=== TEXTO CITADO ===

Tres días más tarde, el 6, el gobierno resolvía irse a Valencia, tras descartar Barcelona debido al predominio anarquista en esta ciudad. El acuerdo era razonable, pero su secreto y precipitación crearon una impresión de huida. En Tarancón, un control de la CNT sorprendió a varios ministros, y antes de dejarles pasar los sometió a una lluvia de insultos y amenazas de llevarlos al frente, o de fusilarlos. Ya en Valencia, el portavoz anunció, el día 8, que el gobierno estaba allí «sacrificando todo a la eficacia, pasando por el trance amargo de alejarse, en los momentos decisivos, de la heroica población madrileña que, consciente de su deber, está resuelta a estrangular el ataque enemigo». La explicación daba pie al sarcasmo.
El desordenado abandono originó sabrosas burlas de los resistentes. La defensa quedó encomendada a los generales Miaja, en la ciudad, y Pozas, en el entorno. El gobierno les ordenaba emular al enemigo resistiendo a toda costa, pero, contradictoriamente, admitía la retirada. Asensio ordenó aguantar al menos una semana, hasta tener listas las brigadas. Miaja, africanista y antiguo miembro de la monárquica UME, simpatizaba con el PCE, cuyo carné pronto recibiría, y encabezó una junta de Defensa cuyas consejerías clave (Guerra y Orden Público), desempeñaban los comunistas Mije y Santiago Carrillo[4]. El general encargó al comandante Vicente Rojo, ex derechista como él, organizar el estado mayor. Inmediatamente buscaron a los jefes de las tropas en aquel momento dispersas. La consigna fue «resistir sin ceder un palmo de terreno».
Las fuerzas disponibles eran muy considerables: al menos 15.500 hombres, de momento desorganizados, más, en los alrededores, las tropas de Pozas, 10.000 más, como mínimo, situados amenazadoramente sobre el ala derecha de Varela; y muy pronto siete brigadas más o menos completas; además, los tanques y aviones rusos, manejados por especialistas, y una artillería pesada más poderosa que la de los atacantes[5] y en posición favorable: en alto, desde donde podían observar y cañonear los movimientos contrarios. Y, en fin, contaban con la reserva humana de Madrid, en principio inagotable.
Para los nacionales, resume Martínez Bande, «teniendo en cuenta el desgaste experimentado por estas fuerzas, algunas de las cuales llevan tres meses sin dejar de combatir, pueden darse aquí unos efectivos de 15.000 hombres»[6]. Su artillería pesada era escasa, sus blindados insignificantes frente a los tanques rusos, habían perdido la ventaja aérea lograda en septiembre y sus líneas de abastecimiento eran largas y vulnerables.

===

> INSTRUCCIÓN ESCRITA A
Según el texto sobre la defensa de Madrid, ¿a quién le encargó el general Miaja organizar el estado mayor?
> INSTRUCCIÓN ESCRITA B
Sigue el texto sobre la defensa de Madrid a partir de su última oración.

=== REGISTROS DE DATOS ===

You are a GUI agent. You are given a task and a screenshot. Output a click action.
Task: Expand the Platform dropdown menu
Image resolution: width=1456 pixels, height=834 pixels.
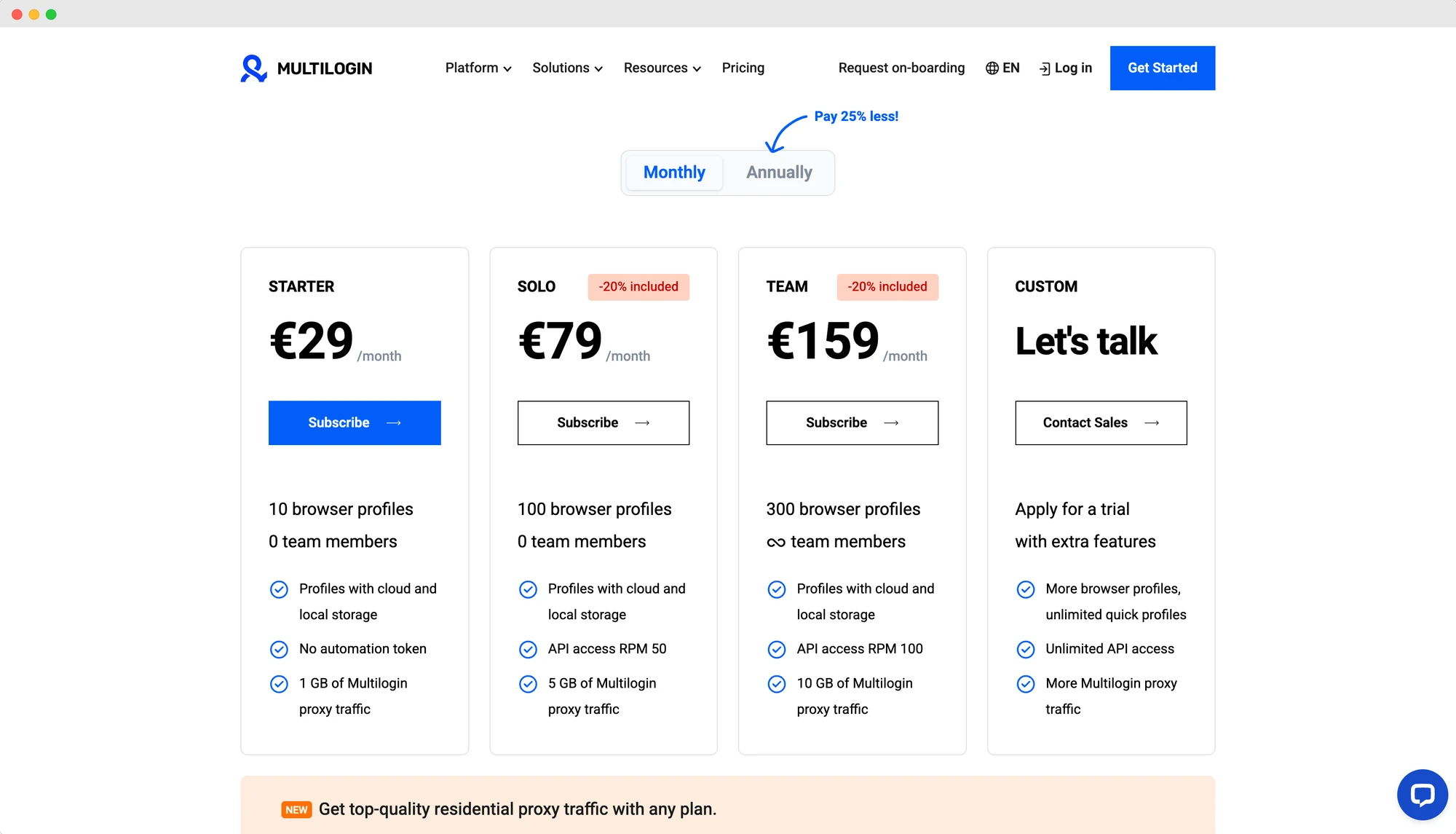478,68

===
=== REGISTROS DE DATOS ===

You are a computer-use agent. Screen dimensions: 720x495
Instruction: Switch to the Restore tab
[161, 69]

===

> RESULTADO A
Al comandante Vicente Rojo.

> RESULTADO B
Dada la relación de fuerzas, todo el problema de la defensa se reducía a coordinar sus unidades, momentáneamente desordenadas, y levantar los ánimos. El comunista Mundo Obrero atribuía las victorias enemigas a «los materiales bélicos que le proporciona el fascismo internacional», pero, añadía con realismo: «También nosotros disponemos de importantes materiales bélicos. Tantos como ellos. Más que ellos». Con el mismo acierto hablaba El Socialista: «[Nuestros] recursos materiales son muchos. Pero no es a ellos a los que nos confiamos (…). La contienda la decidirán los recursos morales (…). La posesión de la ciudad dependerá, por modo exclusivo, de los recursos morales»[7].
Y a elevar la moral de lucha convergieron los esfuerzos. Hasta Companys arengaba a los madrileños: «Lucha, vence o muere en tu sitio, soldado del Ejército popular, hijo esforzado y simbólico del pueblo español. Combate con las armas, con los dientes, con las garras; lánzate en alud sobre el enemigo (…). Tú, cobarde, atrás; te marcaremos con el hierro candente de la infamia. Debes ser nacido de un bastardo borbónico y una cortesana extranjera. Por eso retrocedes y arrojas las armas…». El Socialista preconizaba: «Al desertor que huye ¡pena de muerte!»[8].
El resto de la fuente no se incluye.